Earlier in the summer, my wife and I went camping with some friends. Early one of the mornings, I was wandering around looking for photographic subjects when I noticed a bright red color along the stems of some plants. On closer examination, I realized the red color was a mass of aphids.

Aphids may be the bane of many a gardener, but they illustrate some really interesting biology. Aphids have a very complicated life cycle. During most of the year they're all females and don't have sex. Instead they multiply through parthenogenesis. They're so efficient at this that new baby aphids are born (not hatched) already pregnant. Most of the new babies don't waste energy growing wings, instead every calorie is dedicated to growing the swarm. When food starts to run out or the aphids get too crowded some babies will grow wings and fly off to other plants and continue their parthenogenic ways. When the weather starts turning colder in fall, winged male babies are produced. The males then mate with females to produce eggs which can survive more extreme winters than the adults.

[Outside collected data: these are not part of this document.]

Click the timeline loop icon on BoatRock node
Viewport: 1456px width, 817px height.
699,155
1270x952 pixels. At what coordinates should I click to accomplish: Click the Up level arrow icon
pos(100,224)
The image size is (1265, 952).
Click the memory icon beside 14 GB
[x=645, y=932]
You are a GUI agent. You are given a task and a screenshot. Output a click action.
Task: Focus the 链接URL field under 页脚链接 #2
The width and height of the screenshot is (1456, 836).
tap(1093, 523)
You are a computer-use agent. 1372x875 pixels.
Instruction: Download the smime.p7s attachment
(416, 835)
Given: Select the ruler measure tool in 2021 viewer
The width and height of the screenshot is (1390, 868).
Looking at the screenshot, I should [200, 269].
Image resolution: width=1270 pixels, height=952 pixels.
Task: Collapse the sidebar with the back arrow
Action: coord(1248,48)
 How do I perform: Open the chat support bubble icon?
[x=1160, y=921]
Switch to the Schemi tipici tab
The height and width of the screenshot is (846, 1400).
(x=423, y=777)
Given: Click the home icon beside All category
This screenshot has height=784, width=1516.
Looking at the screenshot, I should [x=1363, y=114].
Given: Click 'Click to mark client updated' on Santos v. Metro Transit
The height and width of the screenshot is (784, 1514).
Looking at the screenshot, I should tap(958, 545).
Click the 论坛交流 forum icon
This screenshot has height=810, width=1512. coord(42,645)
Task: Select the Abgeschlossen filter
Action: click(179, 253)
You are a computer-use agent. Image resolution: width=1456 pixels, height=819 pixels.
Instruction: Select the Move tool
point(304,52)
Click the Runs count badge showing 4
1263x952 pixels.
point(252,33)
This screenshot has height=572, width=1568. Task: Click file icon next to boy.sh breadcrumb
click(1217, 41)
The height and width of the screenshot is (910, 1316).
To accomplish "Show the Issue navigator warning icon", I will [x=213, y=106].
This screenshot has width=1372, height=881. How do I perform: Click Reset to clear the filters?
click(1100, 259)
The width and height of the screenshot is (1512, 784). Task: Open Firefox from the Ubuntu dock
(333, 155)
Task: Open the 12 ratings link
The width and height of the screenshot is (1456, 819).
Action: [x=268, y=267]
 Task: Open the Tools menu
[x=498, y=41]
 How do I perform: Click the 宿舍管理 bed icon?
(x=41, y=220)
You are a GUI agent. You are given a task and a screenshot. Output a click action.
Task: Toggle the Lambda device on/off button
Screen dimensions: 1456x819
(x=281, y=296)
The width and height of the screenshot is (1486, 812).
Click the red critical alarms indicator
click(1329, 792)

Aphids come in a whole range of colors, from pale white to yellow, green, red, or even black. These red ones are really interesting because their color is due to high levels of carotenoid pigments (lycopene and related compounds) that are normally only synthesized by plants and fungi. Since the plants the aphids feed on don't have high levels of these compounds, it was at first confusing as to where they would get them. I turned out that the aphids have the genes needed to produce carotenoids and they seem to have acquired them from a fungus via horizontal gene transfer.

The really bizarre thing about these aphids is that they seem to be using the carotenoids to harvest energy from light. It isn't exactly photosynthesis the way plants do it since they're not incorporating CO2 to build sugars, but they do seem to produce more ATP when they're in sunlight compared to when they're not. This ability might help them survive tough times when other tiny insects would perish, but it really isn't at all clear.